__VORLIEGENDER TEXT__
Das wäre die Variante mit dem neu aufgezogenen Starter.
<Moritz Gretzschel>
Die Methode hat natürlich auch Einschränkungen. Zunächst sollte man nur relativ ähnliche Biere nacheinander ansetzen. Insbesondere sehr dunkle oder sehr hopfenreiche Sude erfordern einen ähnlichen Sud im Nachgang, ansonsten wird der Folgesud möglicherweise farblich und/oder geschmacklich beeinträchtigt.
Andererseits wird die Hefe in sehr starken Bieren zum Ende hin mehr oder weniger stark vom gebildeten Alkohol beeinträchtigt. Es empfiehlt sich allgemein nicht, Erntehefe eines Starkbiers wiederzuverwenden, da hier die Anzahl toter oder geschädigter Hefezellen besonders hoch ist.
Es hat sich daher bewährt, Sude in aufsteigender Stärke zu brauen. So wird die Hefe nicht zu sehr vom Vorsud geschädigt und, da leichte Biere meist auch geringer gehopft sind, auch der geschmackliche Einfluss des vorherigen Bier begrenzt sein.
Ein weiterer Nachteil der direkten Nachnutzung des Hefesatzes ist, dass man den Kühltrub des Vorsudes komplett in den neuen Sud mitschleppt und sogar mit jeder Weiterführung vermehrt. Das kann die Arbeit der Hefe beeinträchtigen, weil sie durch die Trubstoffe verschleimt. Zudem können Hopfenharze zu einer verschlechterten Qualität der Bittere führen. Diese Methode darf man also nicht zu oft wiederholen. Je nach Belastung des Hefesatzes sollten aber zwei- bis dreimaliges direktes Wiederverwenden kein Problem sein.

__GESAMMELTES MATERIAL__
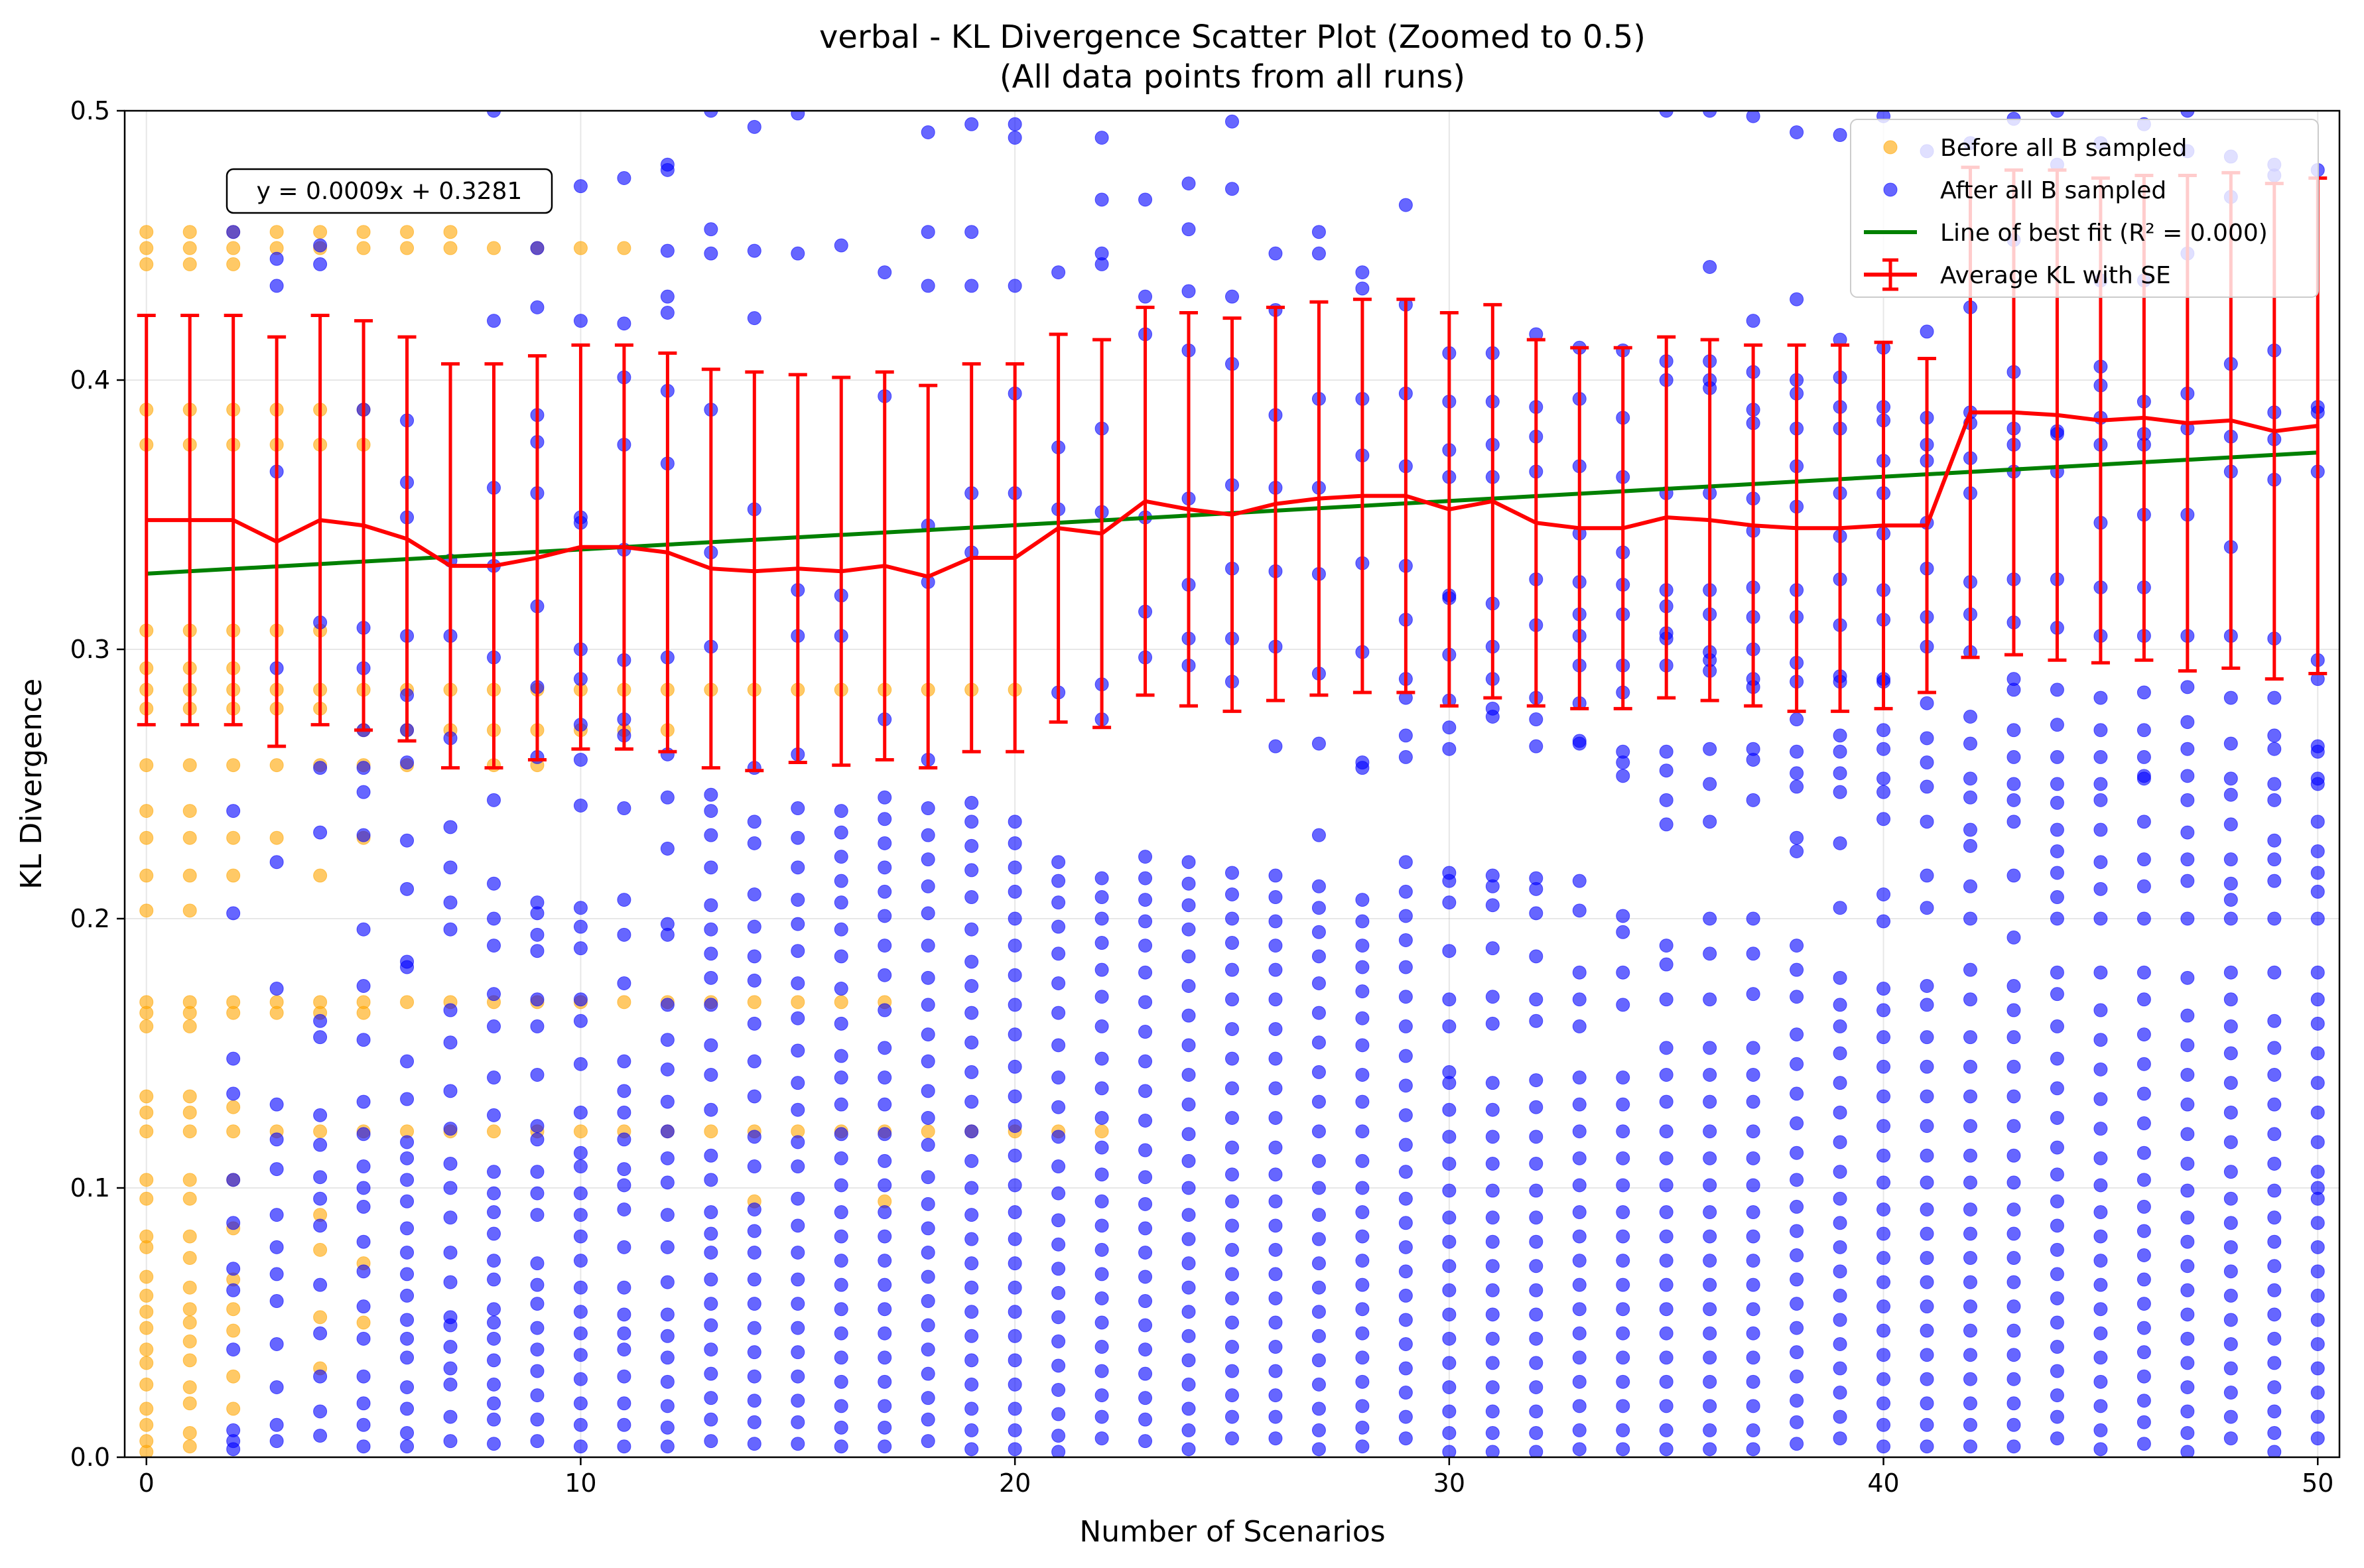 This screenshot has height=1568, width=2364. I want to click on legend-label: Before all B sampled, so click(2064, 148).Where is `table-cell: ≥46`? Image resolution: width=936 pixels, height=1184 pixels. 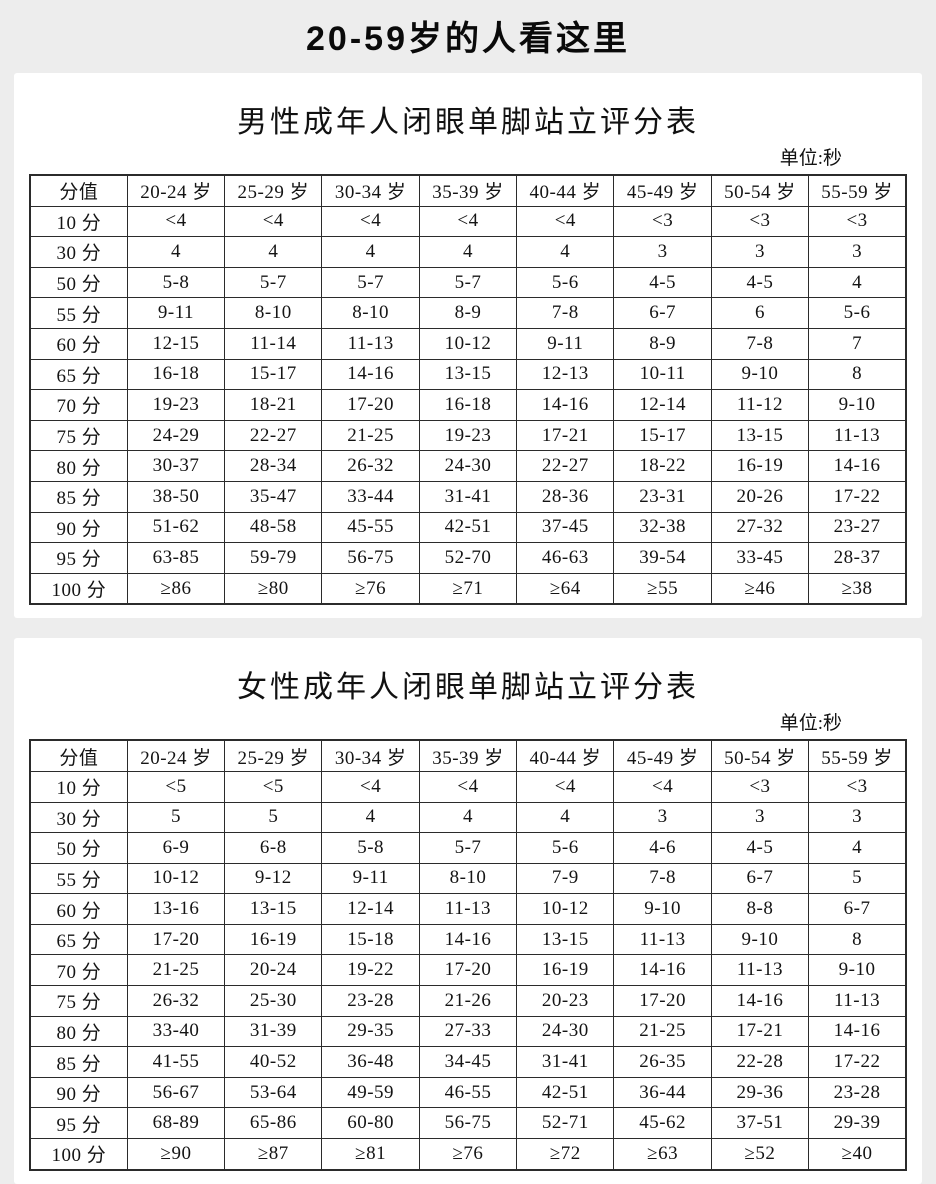 table-cell: ≥46 is located at coordinates (760, 588).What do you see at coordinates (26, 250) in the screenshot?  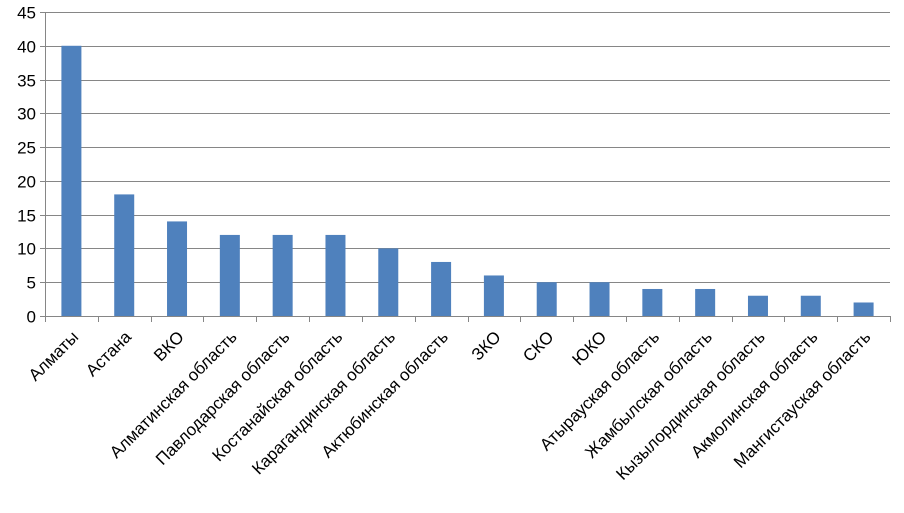 I see `y-tick-label: 10` at bounding box center [26, 250].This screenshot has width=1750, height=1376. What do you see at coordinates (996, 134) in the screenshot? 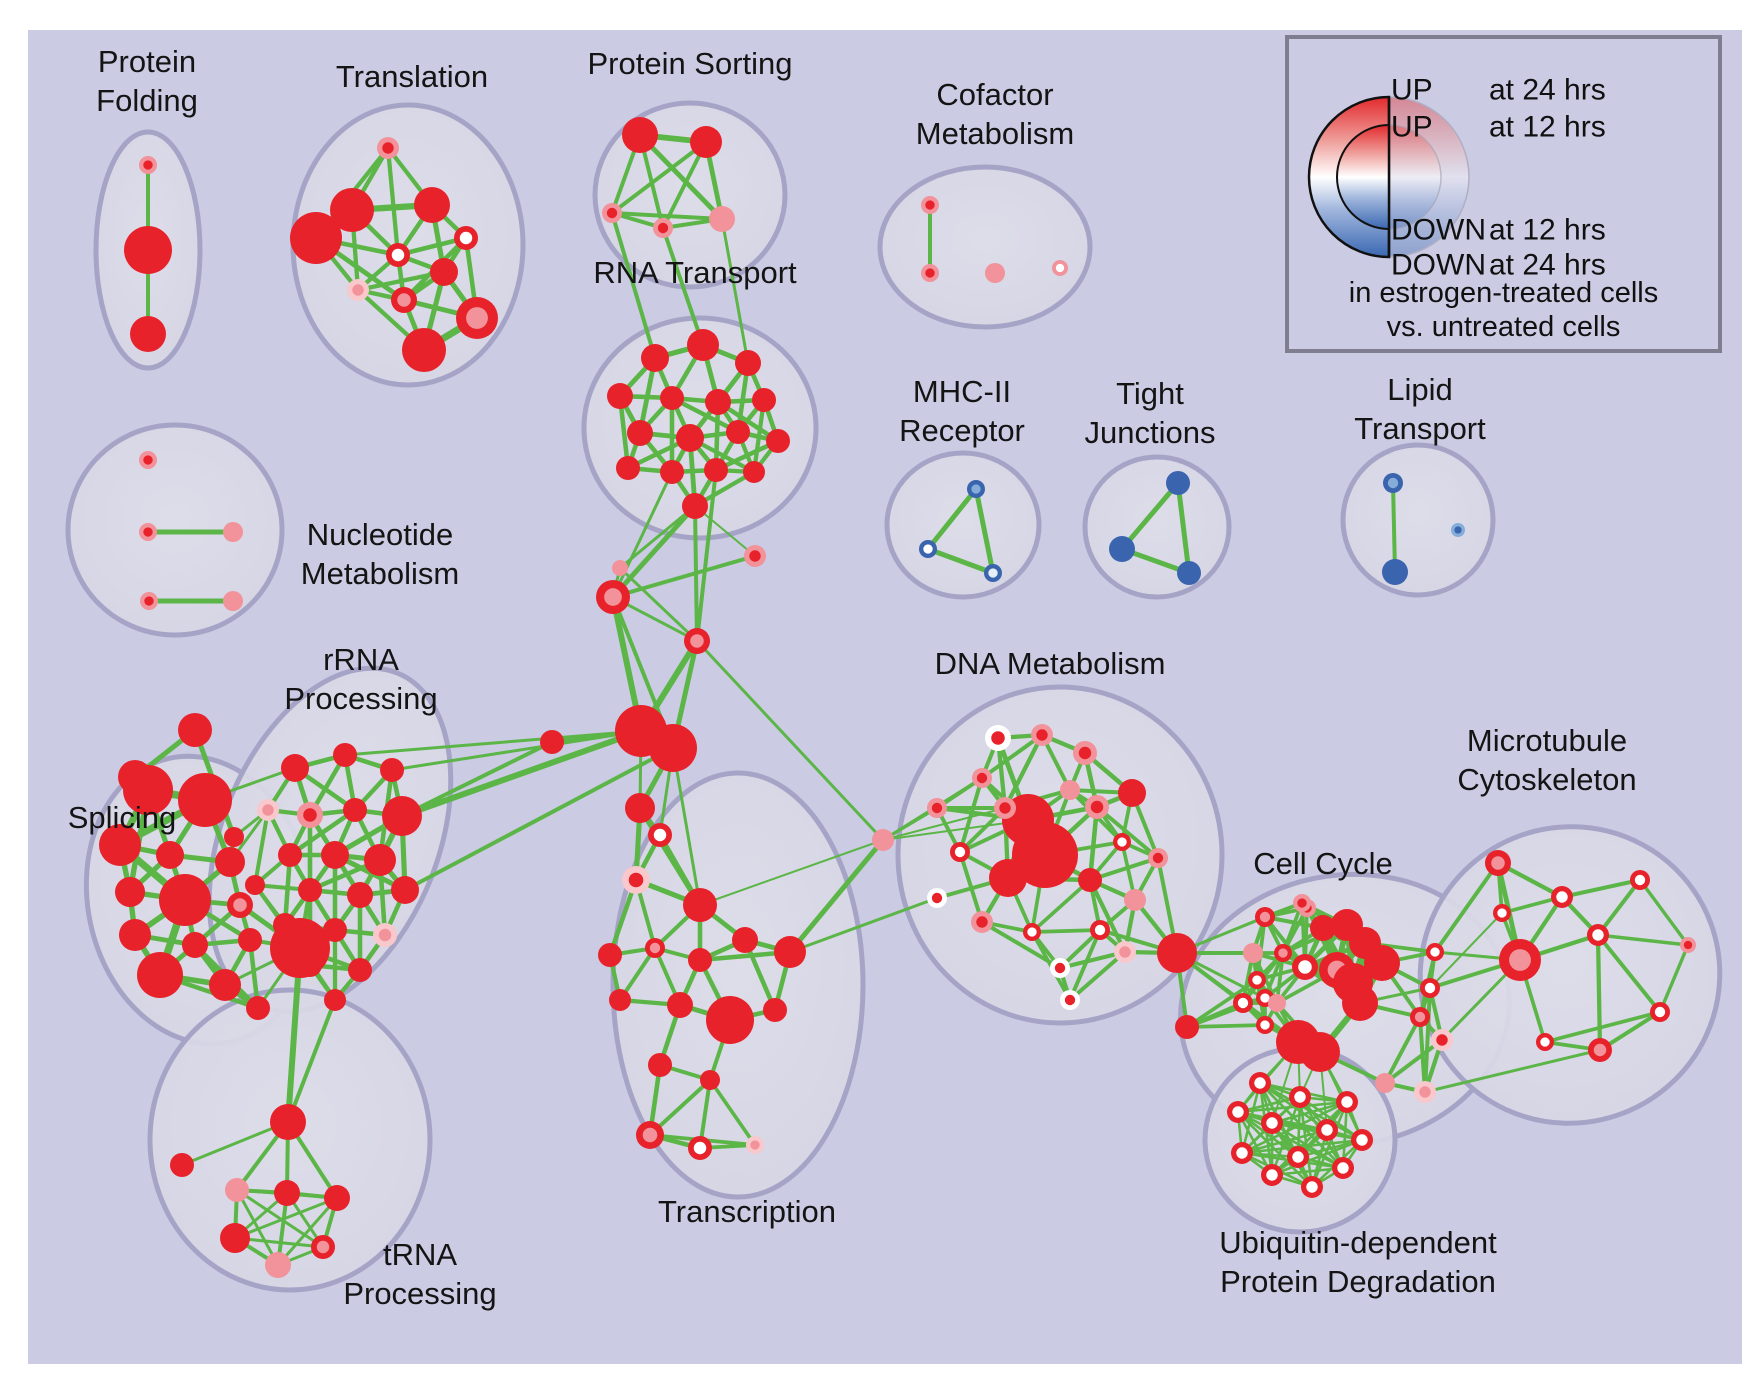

__ANHAND DER ANGABEN__
**A.** Prüfe bitte, ob die Aussagen (i) bis (iii) mit dem Text zur Wiederverwendung von Hefe übereinstimmen, und belege jede Antwort mit dem entscheidenden Wortlaut des Textes. (i) Auf einen sehr dunklen Sud sollte ein ähnlicher Sud folgen. (ii) Erntehefe eines Starkbiers eignet sich besonders gut zur Wiederverwendung. (iii) Es hat sich bewährt, Sude in absteigender Stärke zu brauen.
**B.** Wie oft lässt sich der Hefesatz laut dem Text zur Wiederverwendung von Hefe ohne Problem direkt wiederverwenden?

__ANTWORTEN JE AUFGABE__
**A.**
(i) Ja: „Insbesondere sehr dunkle oder sehr hopfenreiche Sude erfordern einen ähnlichen Sud im Nachgang“
(ii) Nein: „Es empfiehlt sich allgemein nicht, Erntehefe eines Starkbiers wiederzuverwenden“
(iii) Nein: „Es hat sich daher bewährt, Sude in aufsteigender Stärke zu brauen.“

**B.** Je nach Belastung des Hefesatzes zwei- bis dreimal.